### [Problem]
Return, unchanged, the lines of the entries below that begin at the line containing "Point to the (+96h)" and stop after the line containing "Click the 101".

[Collected data]
______

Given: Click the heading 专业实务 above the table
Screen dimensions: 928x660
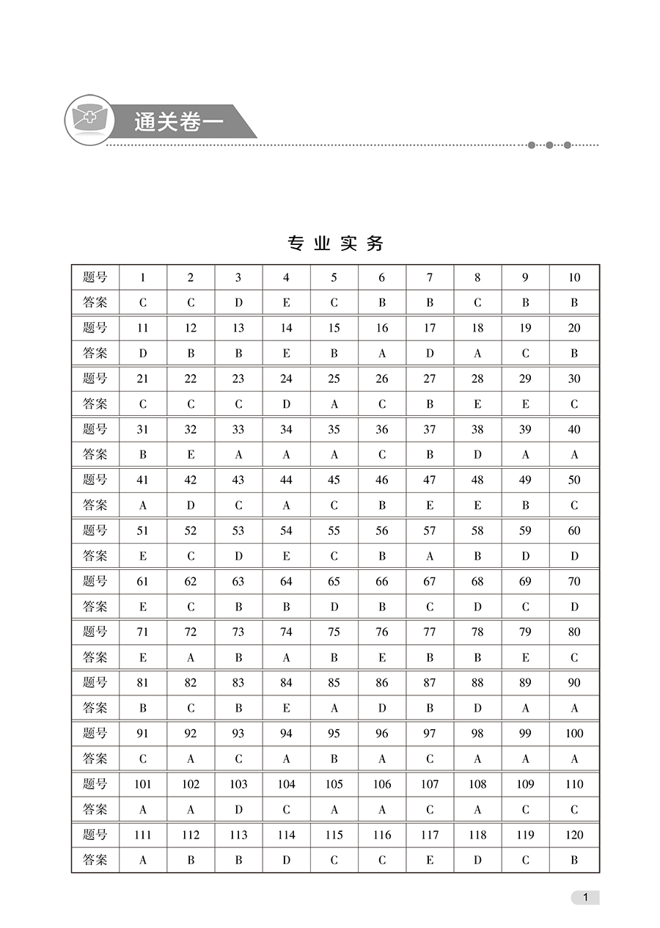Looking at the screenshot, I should tap(335, 244).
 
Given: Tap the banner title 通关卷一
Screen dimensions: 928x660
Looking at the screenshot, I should tap(178, 122).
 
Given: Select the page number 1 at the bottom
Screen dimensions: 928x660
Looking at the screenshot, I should tap(585, 897).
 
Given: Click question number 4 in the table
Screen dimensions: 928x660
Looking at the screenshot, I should tap(286, 277).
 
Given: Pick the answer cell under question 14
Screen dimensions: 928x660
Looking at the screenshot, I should tap(286, 353).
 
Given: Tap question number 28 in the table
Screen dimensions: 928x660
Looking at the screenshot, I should tap(477, 379).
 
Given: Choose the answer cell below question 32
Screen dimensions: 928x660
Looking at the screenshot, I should tap(191, 455).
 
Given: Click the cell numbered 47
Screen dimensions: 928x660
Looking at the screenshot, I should tap(430, 480).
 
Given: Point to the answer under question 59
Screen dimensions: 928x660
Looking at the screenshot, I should tap(525, 556).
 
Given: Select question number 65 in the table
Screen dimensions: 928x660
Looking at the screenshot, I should tap(334, 581).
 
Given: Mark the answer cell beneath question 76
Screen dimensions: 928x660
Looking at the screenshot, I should tap(382, 657).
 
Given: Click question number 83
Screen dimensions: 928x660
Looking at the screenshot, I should tap(238, 682).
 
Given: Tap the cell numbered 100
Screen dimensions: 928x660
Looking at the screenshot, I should tap(574, 733).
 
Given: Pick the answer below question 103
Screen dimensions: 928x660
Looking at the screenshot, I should tap(238, 809).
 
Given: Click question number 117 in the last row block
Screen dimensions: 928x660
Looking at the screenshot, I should tap(430, 835).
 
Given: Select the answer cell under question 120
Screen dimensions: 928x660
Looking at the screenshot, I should tap(574, 860).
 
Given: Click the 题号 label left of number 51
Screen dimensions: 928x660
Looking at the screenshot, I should tap(95, 530).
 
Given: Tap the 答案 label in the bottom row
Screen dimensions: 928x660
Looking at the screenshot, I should tap(95, 860).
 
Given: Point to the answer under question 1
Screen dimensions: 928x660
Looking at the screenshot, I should tap(143, 302).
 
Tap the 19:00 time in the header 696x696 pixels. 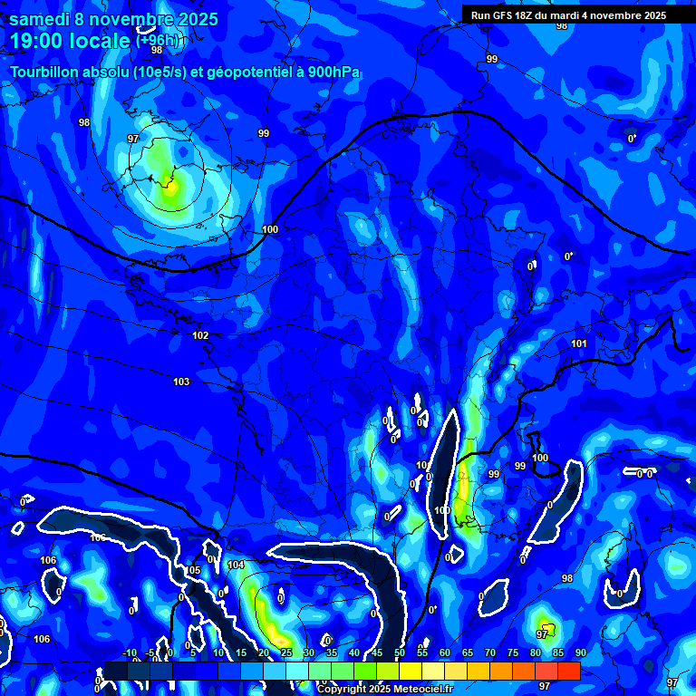[x=38, y=42]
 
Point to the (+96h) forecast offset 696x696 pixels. [x=159, y=40]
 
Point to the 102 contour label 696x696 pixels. [x=200, y=336]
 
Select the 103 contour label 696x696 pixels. [x=181, y=382]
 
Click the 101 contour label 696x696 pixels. [x=579, y=343]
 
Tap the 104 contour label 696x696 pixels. [x=236, y=565]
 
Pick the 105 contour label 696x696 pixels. [x=193, y=570]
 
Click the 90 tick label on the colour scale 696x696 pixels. [x=580, y=652]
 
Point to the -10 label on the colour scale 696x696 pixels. [x=129, y=652]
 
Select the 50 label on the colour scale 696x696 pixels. [x=400, y=652]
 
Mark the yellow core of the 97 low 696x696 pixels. [x=170, y=188]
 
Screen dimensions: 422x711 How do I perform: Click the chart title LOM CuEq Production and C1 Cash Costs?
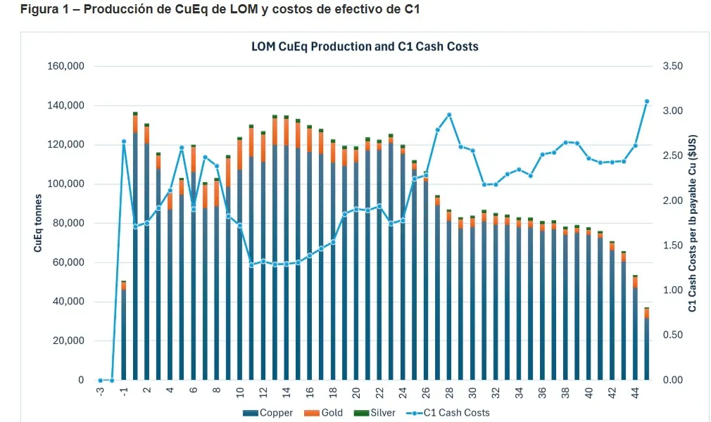[365, 46]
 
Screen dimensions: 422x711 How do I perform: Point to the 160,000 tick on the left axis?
[65, 66]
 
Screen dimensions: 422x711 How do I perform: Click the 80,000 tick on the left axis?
[68, 224]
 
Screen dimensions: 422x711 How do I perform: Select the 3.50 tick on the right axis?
[673, 66]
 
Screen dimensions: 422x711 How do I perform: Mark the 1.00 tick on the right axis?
[673, 290]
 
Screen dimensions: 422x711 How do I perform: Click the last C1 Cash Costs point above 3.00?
[646, 101]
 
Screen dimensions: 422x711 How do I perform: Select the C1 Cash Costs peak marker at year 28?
[449, 115]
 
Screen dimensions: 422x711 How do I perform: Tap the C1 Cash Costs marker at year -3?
[101, 381]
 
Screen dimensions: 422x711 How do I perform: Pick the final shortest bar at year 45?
[646, 345]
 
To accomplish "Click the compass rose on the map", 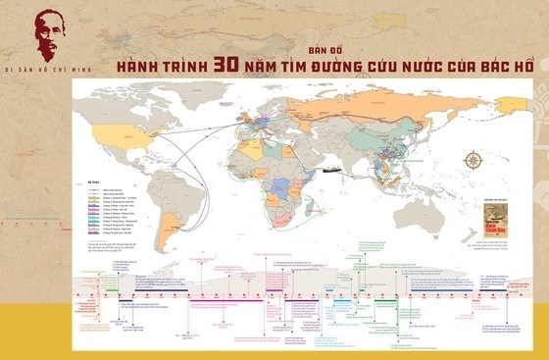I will point(475,161).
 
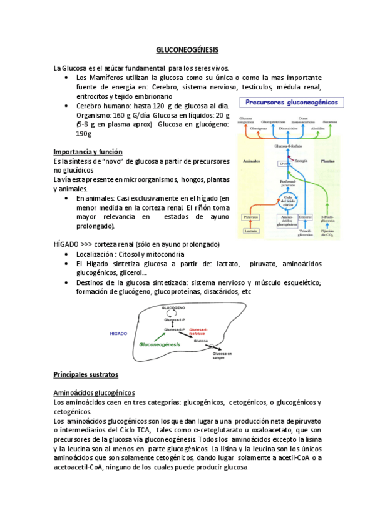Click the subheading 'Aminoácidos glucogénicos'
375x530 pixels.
click(94, 392)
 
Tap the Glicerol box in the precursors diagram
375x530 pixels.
click(306, 218)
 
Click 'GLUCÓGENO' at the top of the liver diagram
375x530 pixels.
click(173, 309)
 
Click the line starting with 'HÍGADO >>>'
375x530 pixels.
click(136, 244)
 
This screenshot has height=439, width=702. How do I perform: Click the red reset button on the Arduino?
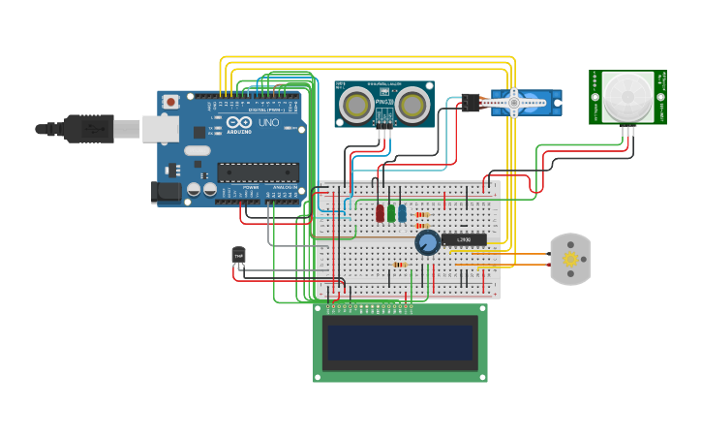tap(171, 101)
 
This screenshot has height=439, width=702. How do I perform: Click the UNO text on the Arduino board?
tap(267, 123)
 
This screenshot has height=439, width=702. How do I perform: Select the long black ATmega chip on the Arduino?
tap(258, 172)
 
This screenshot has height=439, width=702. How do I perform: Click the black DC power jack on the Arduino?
tap(168, 192)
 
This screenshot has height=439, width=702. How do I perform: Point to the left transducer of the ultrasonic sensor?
tap(356, 104)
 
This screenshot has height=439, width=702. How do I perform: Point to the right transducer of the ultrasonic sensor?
tap(412, 104)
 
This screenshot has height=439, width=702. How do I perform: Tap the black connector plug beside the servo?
tap(471, 102)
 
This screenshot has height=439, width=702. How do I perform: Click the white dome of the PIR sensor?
tap(627, 95)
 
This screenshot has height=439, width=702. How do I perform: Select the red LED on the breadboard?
tap(380, 212)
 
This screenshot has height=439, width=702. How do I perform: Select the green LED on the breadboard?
tap(391, 212)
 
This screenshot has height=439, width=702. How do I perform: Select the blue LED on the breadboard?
tap(402, 212)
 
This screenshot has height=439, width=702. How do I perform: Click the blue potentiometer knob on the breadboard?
tap(427, 242)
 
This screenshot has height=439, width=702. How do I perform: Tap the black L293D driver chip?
tap(464, 239)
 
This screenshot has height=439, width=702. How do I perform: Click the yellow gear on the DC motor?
tap(570, 259)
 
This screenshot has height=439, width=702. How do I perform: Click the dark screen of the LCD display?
tap(400, 342)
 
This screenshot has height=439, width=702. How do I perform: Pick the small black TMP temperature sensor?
tap(238, 256)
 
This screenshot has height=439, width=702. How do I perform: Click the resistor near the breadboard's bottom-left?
tap(399, 265)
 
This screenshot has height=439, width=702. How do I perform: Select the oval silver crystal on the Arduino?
tap(197, 150)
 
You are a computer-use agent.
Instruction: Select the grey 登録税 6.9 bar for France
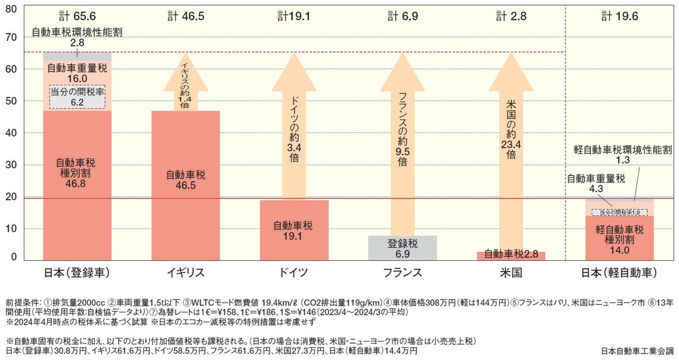click(x=403, y=248)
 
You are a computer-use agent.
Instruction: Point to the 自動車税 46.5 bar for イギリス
click(x=186, y=180)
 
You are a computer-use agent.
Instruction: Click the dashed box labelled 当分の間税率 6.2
click(x=77, y=97)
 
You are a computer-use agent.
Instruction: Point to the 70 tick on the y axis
click(x=13, y=38)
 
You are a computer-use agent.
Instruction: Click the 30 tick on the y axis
click(x=13, y=165)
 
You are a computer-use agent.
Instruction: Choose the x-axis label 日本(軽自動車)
click(x=619, y=273)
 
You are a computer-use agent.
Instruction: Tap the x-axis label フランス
click(x=403, y=273)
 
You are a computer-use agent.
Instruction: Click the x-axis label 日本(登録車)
click(x=77, y=273)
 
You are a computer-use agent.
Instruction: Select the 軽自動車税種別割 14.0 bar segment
click(x=619, y=239)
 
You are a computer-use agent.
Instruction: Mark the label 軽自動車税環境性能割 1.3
click(x=623, y=155)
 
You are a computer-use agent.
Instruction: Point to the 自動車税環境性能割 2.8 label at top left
click(x=77, y=37)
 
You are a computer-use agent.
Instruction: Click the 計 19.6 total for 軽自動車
click(x=620, y=16)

______

### [Finished exercise]
Point to the (+96h) forecast offset 696x696 pixels. [x=159, y=40]
 
Point to the 102 contour label 696x696 pixels. [x=200, y=336]
 
Select the 103 contour label 696x696 pixels. [x=181, y=382]
 
Click the 101 contour label 696x696 pixels. [x=579, y=343]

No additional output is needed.